Deep state
I’m against big guvmint. So is my JCWC (joint chief Washington correspondent), but he tells me to avoid the expression, “deep state.” It’s a propaganda term; it draws you into devil-worship. You might hate big guvmint, and totalitarianism in any form, but if you become obsessed, it will eat your brain. However, I like to err on the side of paranoia; and I appreciate the poetical flavour of the term.
Meanwhile, my CTC (chief Texas correspondent) pings me a piece from the Wall Street Journal. It is about a fellow Aggie who has lost big. It wasn’t directly the fault of Deep State. Rather, the price of oil dropped through the floor, and his aggressive investments went sour in consequence.
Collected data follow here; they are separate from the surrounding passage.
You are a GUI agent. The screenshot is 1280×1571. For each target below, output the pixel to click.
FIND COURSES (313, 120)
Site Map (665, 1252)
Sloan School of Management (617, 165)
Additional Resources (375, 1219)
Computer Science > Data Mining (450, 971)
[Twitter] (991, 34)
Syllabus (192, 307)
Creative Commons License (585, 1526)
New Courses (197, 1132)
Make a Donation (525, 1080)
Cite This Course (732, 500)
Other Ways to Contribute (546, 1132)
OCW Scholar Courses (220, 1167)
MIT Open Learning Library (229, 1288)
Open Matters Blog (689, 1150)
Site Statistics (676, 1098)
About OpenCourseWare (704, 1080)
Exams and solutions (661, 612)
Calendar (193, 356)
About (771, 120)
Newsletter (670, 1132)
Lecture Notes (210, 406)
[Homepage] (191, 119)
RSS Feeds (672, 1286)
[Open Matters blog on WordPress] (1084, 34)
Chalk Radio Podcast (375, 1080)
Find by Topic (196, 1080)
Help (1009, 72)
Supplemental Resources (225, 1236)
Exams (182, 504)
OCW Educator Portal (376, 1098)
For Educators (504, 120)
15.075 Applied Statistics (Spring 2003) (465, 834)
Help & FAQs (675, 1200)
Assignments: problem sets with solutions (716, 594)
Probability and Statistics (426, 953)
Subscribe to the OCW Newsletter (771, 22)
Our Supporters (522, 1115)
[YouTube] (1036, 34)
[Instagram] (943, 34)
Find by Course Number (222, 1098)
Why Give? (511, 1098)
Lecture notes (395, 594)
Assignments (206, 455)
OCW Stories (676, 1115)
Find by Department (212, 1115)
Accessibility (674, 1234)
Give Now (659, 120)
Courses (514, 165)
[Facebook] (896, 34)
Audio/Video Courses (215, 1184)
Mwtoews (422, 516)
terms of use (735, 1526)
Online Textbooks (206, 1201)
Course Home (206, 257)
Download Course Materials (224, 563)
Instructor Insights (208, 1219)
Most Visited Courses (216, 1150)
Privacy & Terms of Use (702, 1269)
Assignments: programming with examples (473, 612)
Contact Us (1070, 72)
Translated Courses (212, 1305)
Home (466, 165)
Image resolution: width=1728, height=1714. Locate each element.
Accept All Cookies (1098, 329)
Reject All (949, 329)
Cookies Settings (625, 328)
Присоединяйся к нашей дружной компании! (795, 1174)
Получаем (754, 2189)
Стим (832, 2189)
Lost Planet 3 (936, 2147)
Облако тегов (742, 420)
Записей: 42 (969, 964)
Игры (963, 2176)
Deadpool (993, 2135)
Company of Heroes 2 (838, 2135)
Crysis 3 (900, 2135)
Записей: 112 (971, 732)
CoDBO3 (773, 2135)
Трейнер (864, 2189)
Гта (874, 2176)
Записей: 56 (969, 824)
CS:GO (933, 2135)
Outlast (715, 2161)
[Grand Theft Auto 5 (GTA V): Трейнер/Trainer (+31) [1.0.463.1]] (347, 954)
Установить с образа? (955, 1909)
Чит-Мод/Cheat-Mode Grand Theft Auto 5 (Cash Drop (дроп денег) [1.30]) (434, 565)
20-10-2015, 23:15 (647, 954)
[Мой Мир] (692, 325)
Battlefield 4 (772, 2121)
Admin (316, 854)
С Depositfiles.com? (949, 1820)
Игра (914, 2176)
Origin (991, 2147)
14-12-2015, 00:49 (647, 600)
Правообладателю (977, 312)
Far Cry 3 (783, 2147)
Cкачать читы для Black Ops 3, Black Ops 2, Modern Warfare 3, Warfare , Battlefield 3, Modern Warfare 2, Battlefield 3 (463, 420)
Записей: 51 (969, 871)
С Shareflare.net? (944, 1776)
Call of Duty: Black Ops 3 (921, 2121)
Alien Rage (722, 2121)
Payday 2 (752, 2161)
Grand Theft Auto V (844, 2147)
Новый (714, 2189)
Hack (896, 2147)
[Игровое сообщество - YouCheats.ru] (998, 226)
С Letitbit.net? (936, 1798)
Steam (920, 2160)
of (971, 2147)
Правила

They’d have worked at 45$ a barrel; not at thirty. He still has his wife (a former Playboy model), and a trickle of consulting income, but the mansion and everything else must go. That’s downright humiliating; and apparently there are many stories like that in the oil patch now. The man is upbeat, though, and his blonde says, “It was just a house.” He intends to win it all back. Good luck to him!
To my own little mind, there is a problem with “entitlements.” That Texan could let go, but most people won’t. Once they have an entitlement, you can’t take it away. Or rather, you can’t without a terrible scene. And the fight won’t be over political theory, it will be over cash. People sincerely believe in cash, they don’t believe in theories. Were they properly instructed, they would realize that post-gold money is also just a theory, and not a very good one. It is an illusion: one must be credulous to believe it. Thanks to “democracy,” of course, almost everyone is credulous, and feels “entitled” in some way. Still, unlike food stamps, oil was at least something.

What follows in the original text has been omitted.